- _Source passage_:
Despite new clues, mystery still shrouds '92 copter crash

Wildlife expert vanished during Baja assignment

By Sandra Dibble
UNION-TRIBUNE STAFF WRITER

September 14, 2006
For more than 14 years, there have been no answers, only questions: What happened to Lloyd Kolbe, a well-respected Texas wildlife specialist, on assignment in Baja California to survey the bighorn sheep population?

Kolbe, 51, took off in his three-seat Hiller 12E helicopter on the morning of April 21, 1992, from a remote campsite on the Gulf of California. He and his passengers, two Mexican government officials, headed inland toward the rock-and-cactus studded mountains of the central Baja California peninsula and were never heard from again.

The lack of information led to rampant speculation, and the questions have haunted Kolbe's grieving friends and family members. Were the three killed by poachers or drug traffickers after stumbling onto illicit activity, or was other foul play involved? Or did they simply perish in a helicopter crash, their remains lost in a remote ravine?

Now Kolbe's helicopter has been located, along with some human remains in the Sierra de Calamajué, southwest of San Luis Gonzaga Bay, where they had taken off that morning. The chance discovery, by local cowboys, offers the first clues to their mysterious disappearance – but no explanation.

“It's been a very heavy burden to bear,” said Kolbe's son, Darren, 45, reached by telephone in Laredo, Texas. “Hopefully we have found his remains – that's our biggest hope.”

Baja California government officials announced the aircraft's discovery Tuesday, after sending a team of investigators to the mountainous area. The ranch hands found the wreckage late last month while searching for stray cattle. They reported their finding to Alberto Tapia Landeros, a Mexicali professor who has written books about the bighorn sheep and never stopped asking questions about the helicopter's disappearance.

“I always knew that sooner or later we'd find out what happened,” Tapia said. “I'm not losing faith that it will be cleared up completely.”

Baja California Gov. Eugenio Elorduy Walther has spoken to Texas Gov. Rick Perry, assuring him that the investigation “has from the start . . . been undertaken with the utmost seriousness,” according to a statement from the Baja California Attorney General's Office.

- _Data section_:
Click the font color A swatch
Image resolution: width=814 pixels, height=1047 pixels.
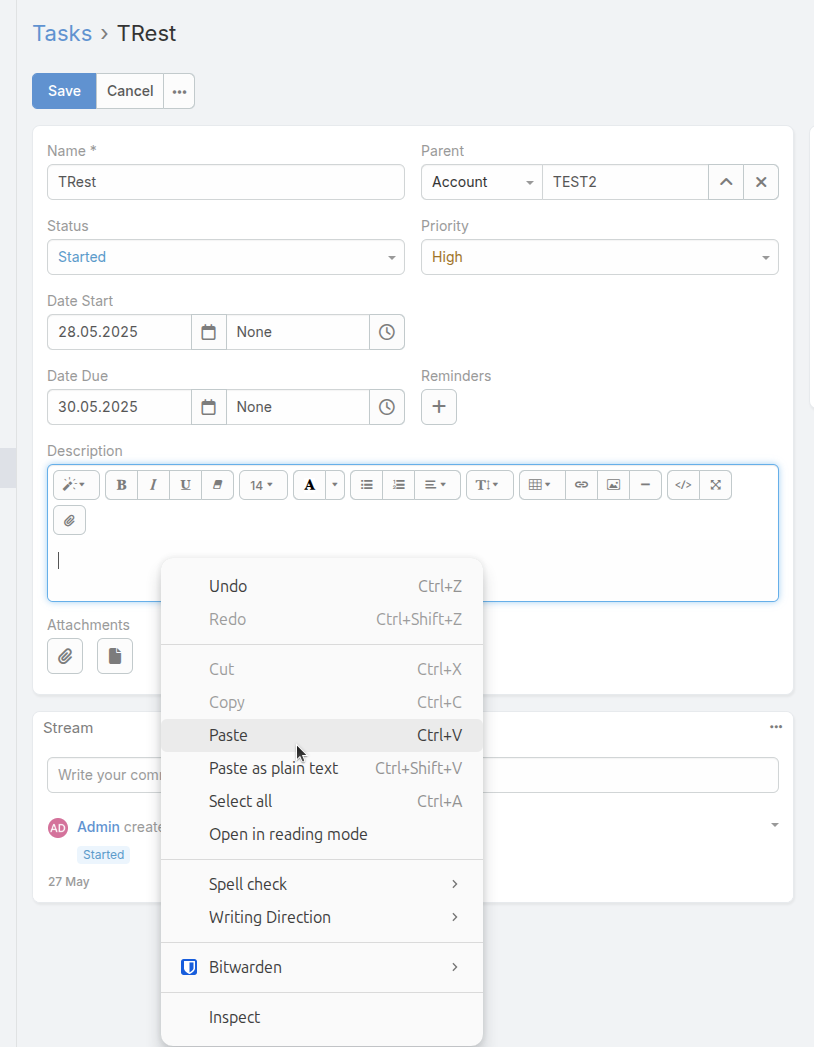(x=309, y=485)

---

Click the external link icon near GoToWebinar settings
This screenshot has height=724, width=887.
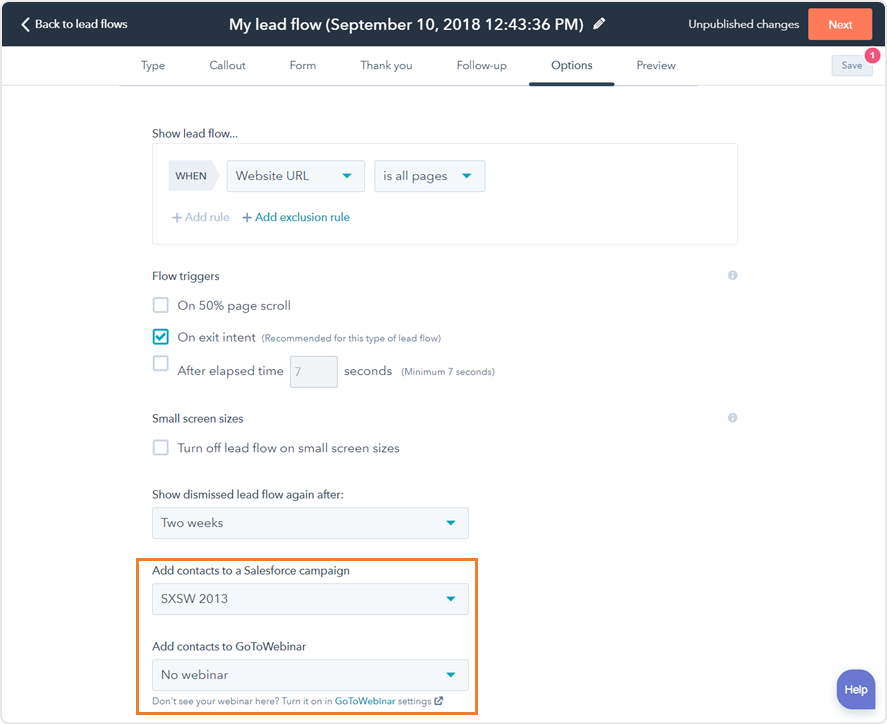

- _Your goal_: According to the article on the 1992 helicopter crash, who found the wreckage of Kolbe's helicopter, and what were they doing at the time?

- _Answer below_: Local cowboys (ranch hands) found it late last month while searching for stray cattle.